Based on the affidavit of the appellant’s attorney, we find that $3,282.79 is a reasonable award for attorney’s fees and expenses in this case. See T.R.A.P. 36.
The trial court’s judgment with respect to the appellant’s contempt is affirmed. The trial court’s judgment that supervision of Father’s visitation is not necessary is vacated and this case is remanded to the trial court for a hearing to determine the manner in which Father’s visitation is to be supervised by an adult to be selected by the court. Pending that hearing, Father’s visitation will be exercised in the presence of one of Fa*687ther’s parents or such other individual as may be agreeable to the parties. Supervised visitation will continue until the trial court determines, alter a hearing, that it is no longer necessary, or the parties, by agreement approved by order of the trial court, determine that continued supervised visitation is unnecessary.

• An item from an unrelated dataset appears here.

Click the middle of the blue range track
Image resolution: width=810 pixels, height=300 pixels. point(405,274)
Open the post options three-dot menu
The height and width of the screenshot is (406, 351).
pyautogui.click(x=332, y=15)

On remand, an order will be entered by the trial court awarding the appellant attorney’s fees and expenses of $3,282.79 and taxing costs below to the appellee. Costs of this appeal are also taxed to the appellee.
GODDARD, P.J., and FRANKS, J., concur.. Because the issues in this case are related to the parties’ minor children, the parties will be referred to as "Mother” and "Father.”
. There is no evidence in the record before us that Father’s wife has yet contracted AIDS; nor is there any evidence that Father is infected with AIDS or even HIV positive.
. These restrictions included the two referred to earlier in this opinion.
. Father's "attitude” toward his children is also reflected in the fact that he has voluntarily decided not to exercise visitation with his children at Christmas or in the summer and has also reduced his weekend visitation from every other weekend as set forth in the final judgment to one out of every three weekends.
. Paragraph 51 of the parties’ marital dissolution agreement provides:
The parties agree that any costs including, but not limited to, reasonable counsel fees, court costs, investigation fees, and travel expenses incurred by a party in the successful enforcement of any of the agreements, covenants, or provisions of this Agreement, whether through litigation or other action necessary to compel compliance herewith, shall be borne by the defaulting party. Any such reasonable costs incurred by a party in the successful defense to any action for enforcement of any of the agreements, covenants, or provisions of this Agreement shall be borne by the other party.